My friends, if our main business in this life is our own personal survival and comfort, then we have very good reason to be afraid, because we are hooked up with a losing cause -- that purpose is bound to fail! Our fear can be paralyzing; it can rule our lives. We might spend a fortune trying to make ourselves safe, walling out crime and violence, or whatever terrors might trouble us. But if violence or accident or disease doesn’t get us, then old age will. There has got to be a bigger and better reason for living than to simply stay alive, and Jesus offers that. Jesus sends us forth just as he did the first apostles, on a mission worth living for and even dying for.

And secondly, of course, Jesus gave them the resources necessary for carrying out that mission. This is what we celebrate so lavishly today! Jesus breathed on them and said “Receive the Holy Spirit.” The wind and fire and electricity of the Holy Spirit came upon them all. And though the signs of the Spirit’s presence may not be quite so dramatic today, that very same Spirit is given to us, with all its power, with all its many gifts.

We all have fears that are particular and personal to ourselves, but one of the most frightening things about life can be a sense of inadequacy. We have responsibilities to meet and we’re not sure we can meet them. Burdens come that must be borne, and we’re not at all certain that we can bear them. Well, whatever our fear, the good news of Pentecost is that we’re not in this thing alone, by ourselves. God is with us; the Holy Spirit is given to us.

That’s what Pentecost is all about. It celebrates the truth of God’s Life and Spirit with us and within us.
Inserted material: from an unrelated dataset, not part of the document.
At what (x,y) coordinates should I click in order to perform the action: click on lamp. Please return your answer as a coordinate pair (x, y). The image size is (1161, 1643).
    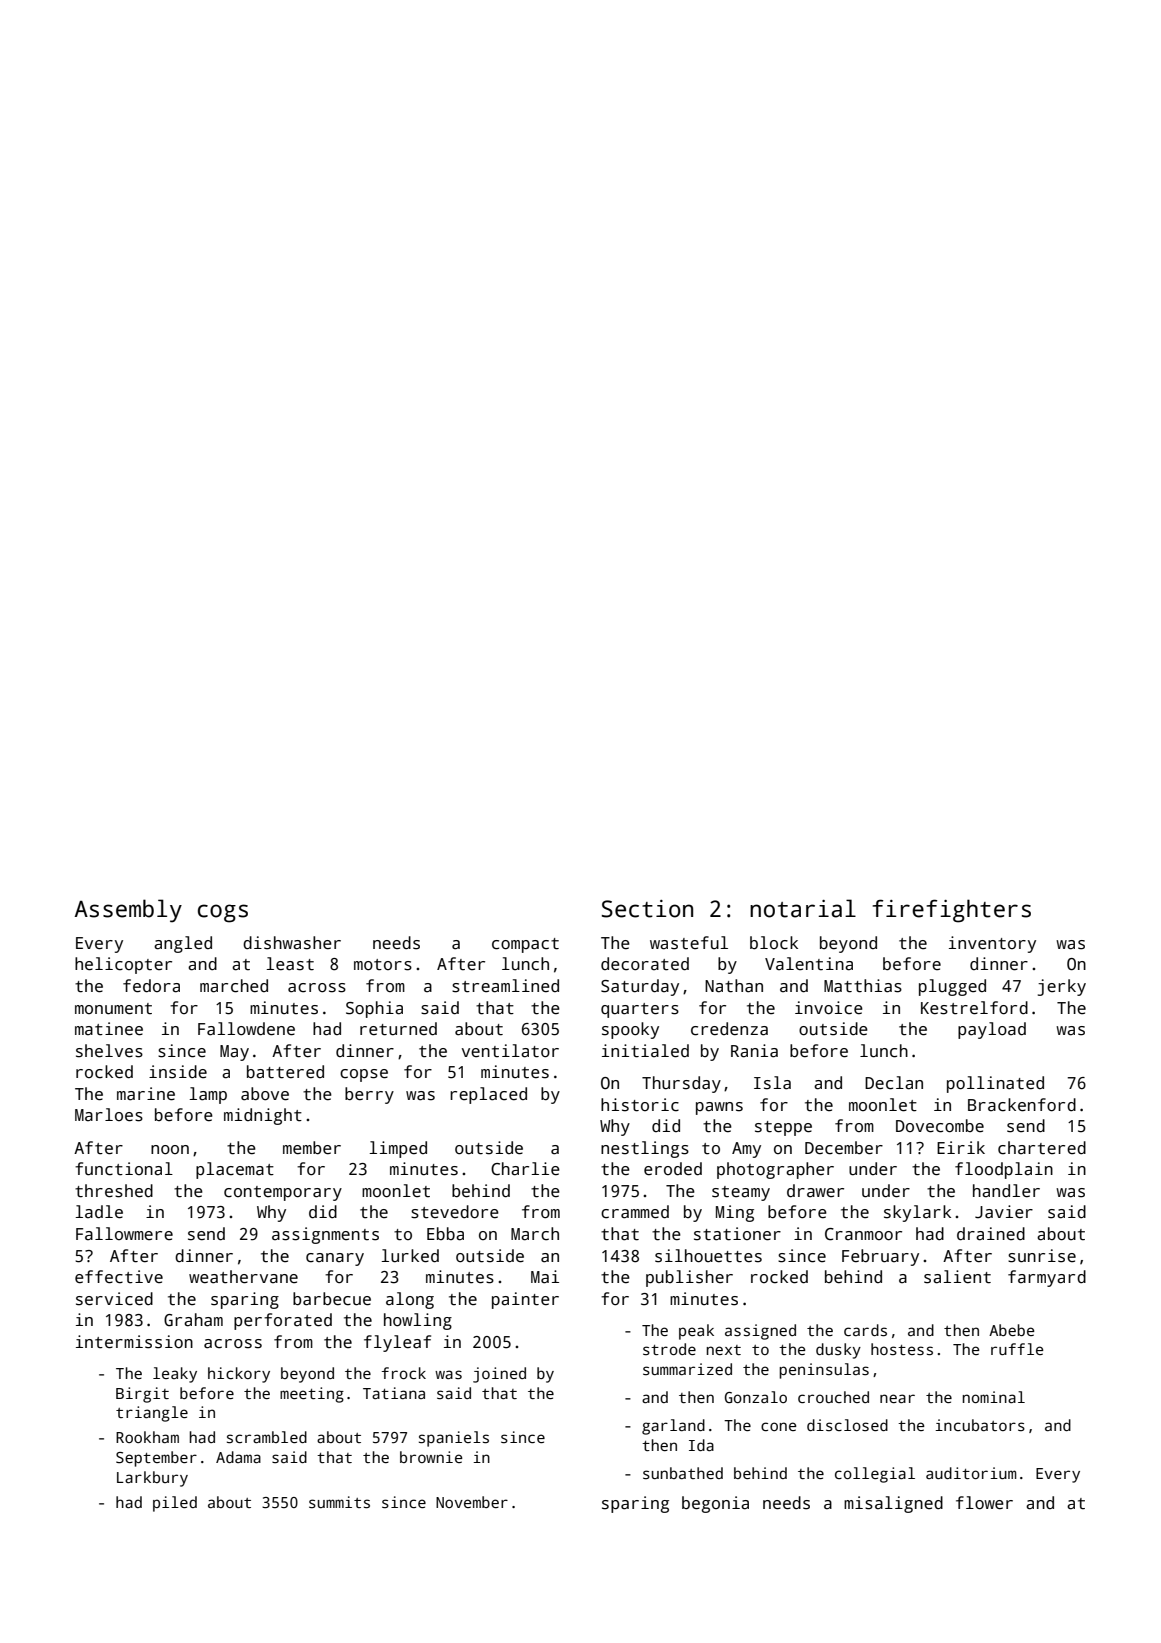
    Looking at the image, I should click on (208, 1095).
This may be a dangerous world. But we do not have to meet our fears and challenges alone. God is here, and the enabling power of the Holy Spirit is sent upon us.

Deacon Denny Duffell

2 Comments:

At 5:25 PM, Blogger crystal said...

Nice homily!

the risen Jesus breathes on his disciples....

I llike that image. Is that done by the priest in baptism, or am I mixed up?

 
At 7:58 AM, Blogger Deacon Denny said...

Thanks, Crystal.

In the baptism rite, the prayer for the blessing of the water includes this: "At the dawn of creation your Spirit breathed on the waters, making them the wellspring of all holiness." If the priest breathes on the person to be baptized, that's something not in the rite, and I haven't seen it. But in the confirmation rite, the bishop (or priest, if it's the Easter vigil) lays hands on the person, which is an up-close-and-personal thing.

I've always like that image, too -- I'd like to think that Jesus would get that close to me. It's very personal, isn't it?